Halamka on Beth Israel's Health-Care IT Disaster
CAP was declared shortly after 4 p.m. By 6 p.m., a local CAP team from nearby Chelmsford, Mass., had set up a command center at the hospital and initiated "follow the sun" support?meaning additional staff at Cisco’s technical assistance centers would be plugged in to the crisis until their workday ended, when they’d hand off support to a similar group a few time zones behind them.
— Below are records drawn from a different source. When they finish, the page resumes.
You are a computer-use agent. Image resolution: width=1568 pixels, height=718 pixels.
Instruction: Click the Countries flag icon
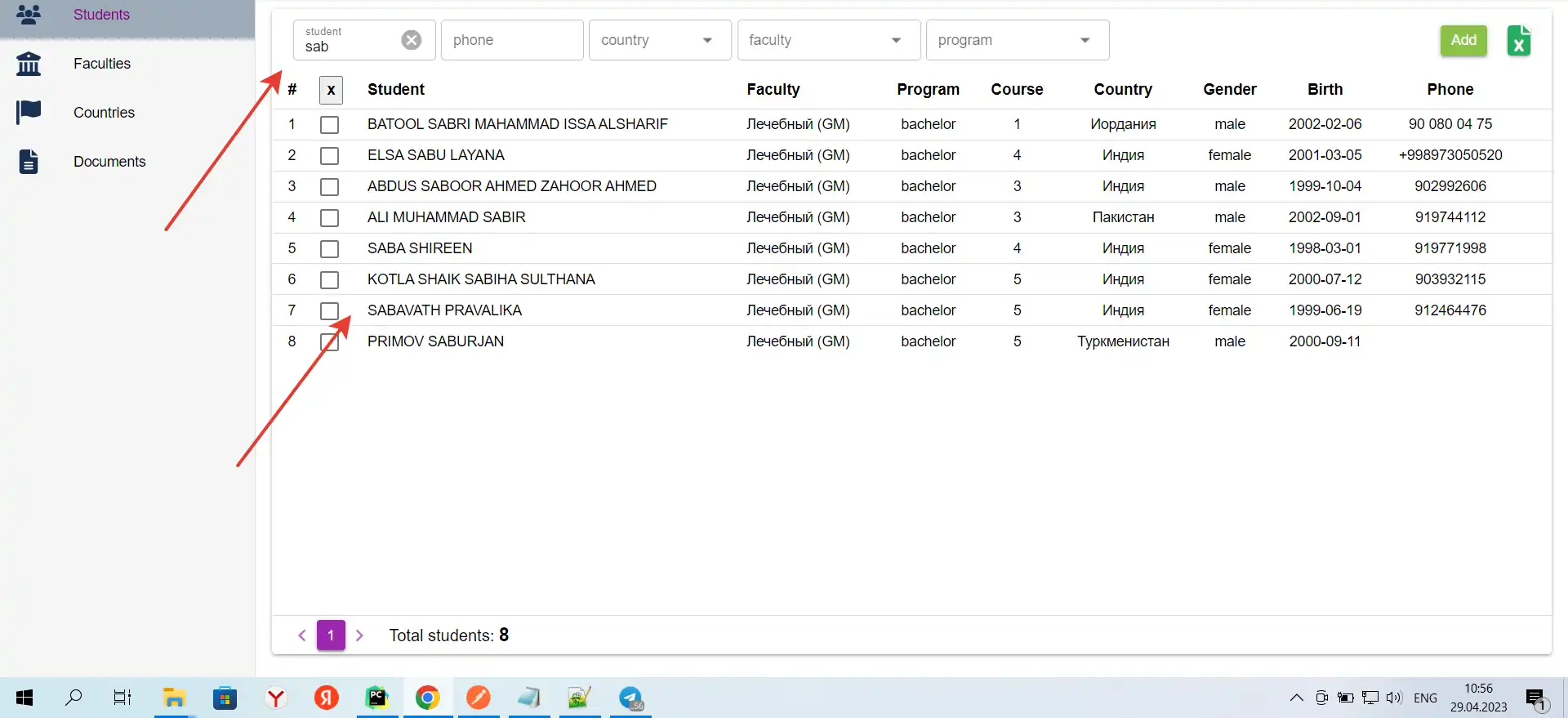29,112
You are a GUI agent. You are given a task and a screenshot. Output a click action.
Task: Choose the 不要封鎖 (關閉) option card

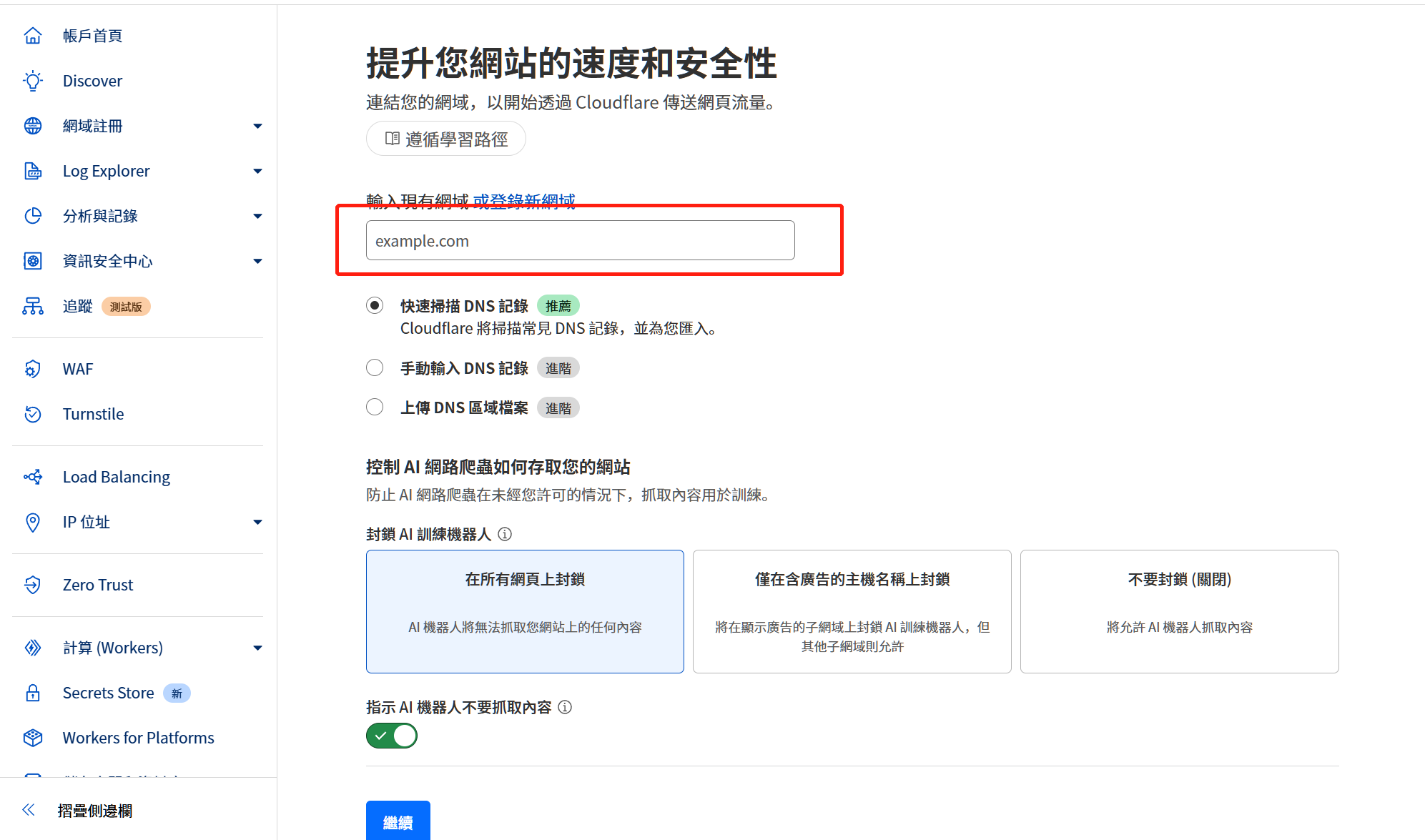coord(1179,611)
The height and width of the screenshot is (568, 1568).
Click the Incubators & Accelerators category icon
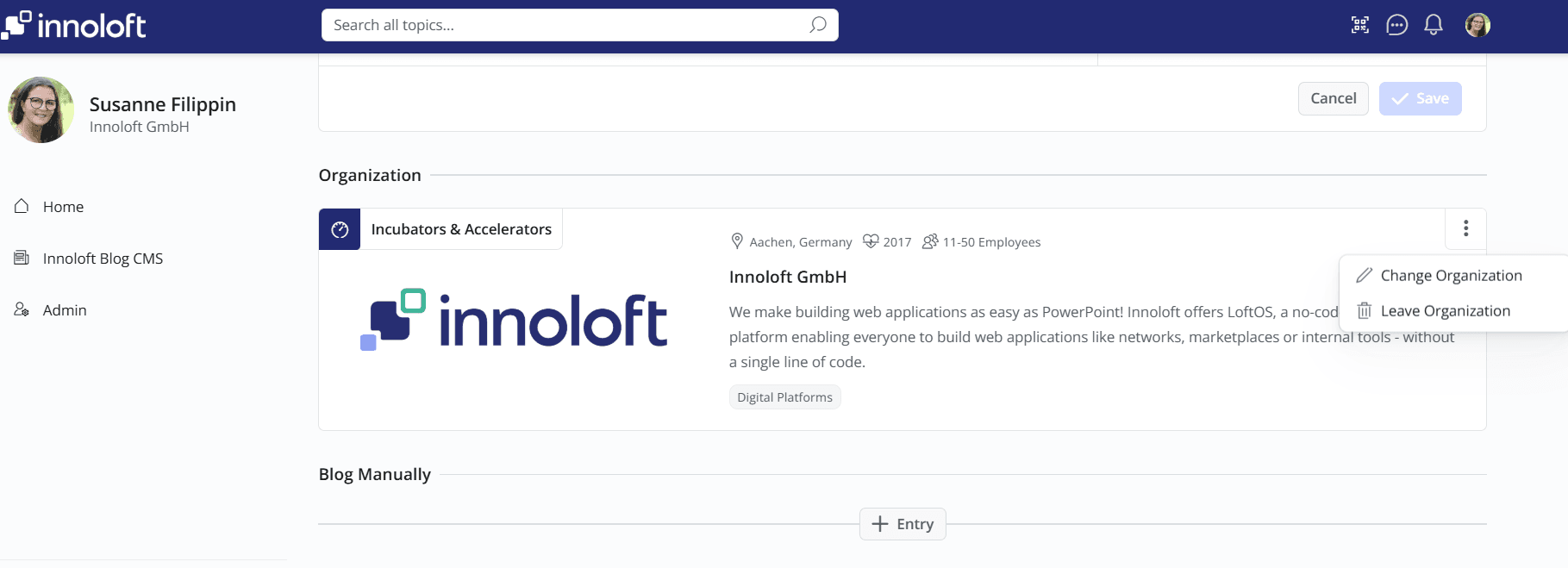click(340, 229)
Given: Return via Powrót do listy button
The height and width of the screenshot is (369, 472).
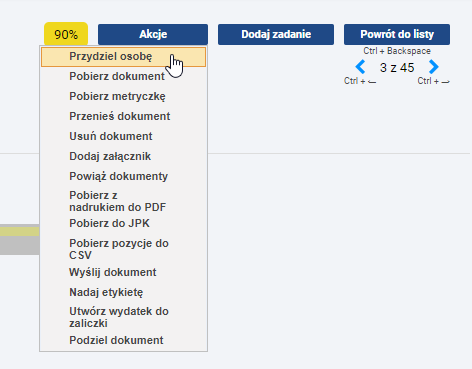Looking at the screenshot, I should (397, 34).
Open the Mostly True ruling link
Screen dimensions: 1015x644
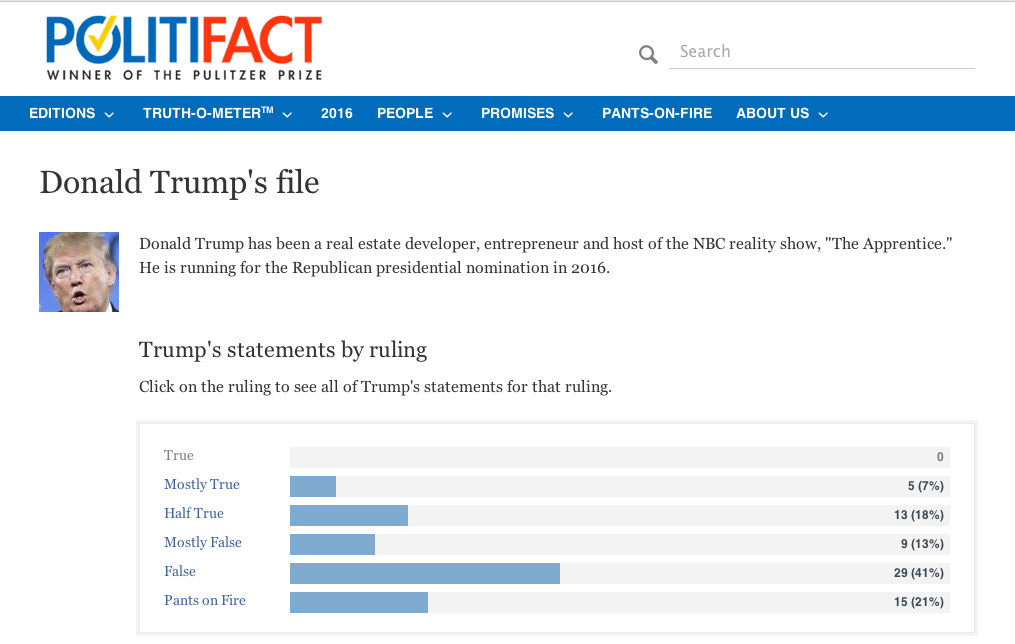coord(202,485)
First, the CAP team wanted an instant network audit to locate CareGroup’s spanning tree loop. The team needed to examine 25,000 ports on the network. Normally, this is done by querying the ports. But the network was so listless, queries wouldn’t go through.
As a workaround, they decided to dial in to the core switches by modem. All hands went searching for modems, and they found some old US Robotics 28.8Kbps models buried in a closet. Like musty yearbooks pulled from an attic, they blew the dust off them. They ran them to the core switches around Boston’s Longwood medical area and plugged them in. CAP was in business.
By 9 p.m., they had pinpointed the problematic spanning tree loop. The Picture Archive Communication System (PACS) network, for sharing high-bandwidth visual files and other clinical data, was 10 hops away from the closest core network switch, three too many for spanning tree to handle.
And that’s when the dimensions of the problem fully dawned on the team members: They were struggling with an outmoded network. In September 2002, Halamka had hired Callisma’s Rusch to audit CareGroup’s infrastructure. When Rusch finished, he told Halamka, "You have a state-of-the-art network?for 1996."
Halamka’s network was all Layer 2 switches with no Layer 3 routing. Switching is fast, inexpensive and relatively dumb, and it relies on spanning tree protocol. Routing is more expensive but smarter. Routers have quality-of-service throttles to control bandwidth and to isolate heavy traffic before it overwhelms the network. State-of-the-art networks in 2002 have routing at their core.
In 1996, CareGroup’s network was Beth Israel Hospital, and at its core was a switch called Libby030. In October of that year, the hospital merged with Deaconess Hospital. Deaconess’s network was plugged into Libby030.
Other systems were tacked on in the same way. In 1998, CareGroup connected PACS to what used to be Deaconess Hospital. A year later, CareGroup linked a new data center and its two core switches (RCA and RCB) to Libby030. There would be a fourth core switch added and a skein of redundant links, but Libby030 remained the main outlet. Halamka now understands that this was a "network of extension cords to extension cords. It was very fragile," he says.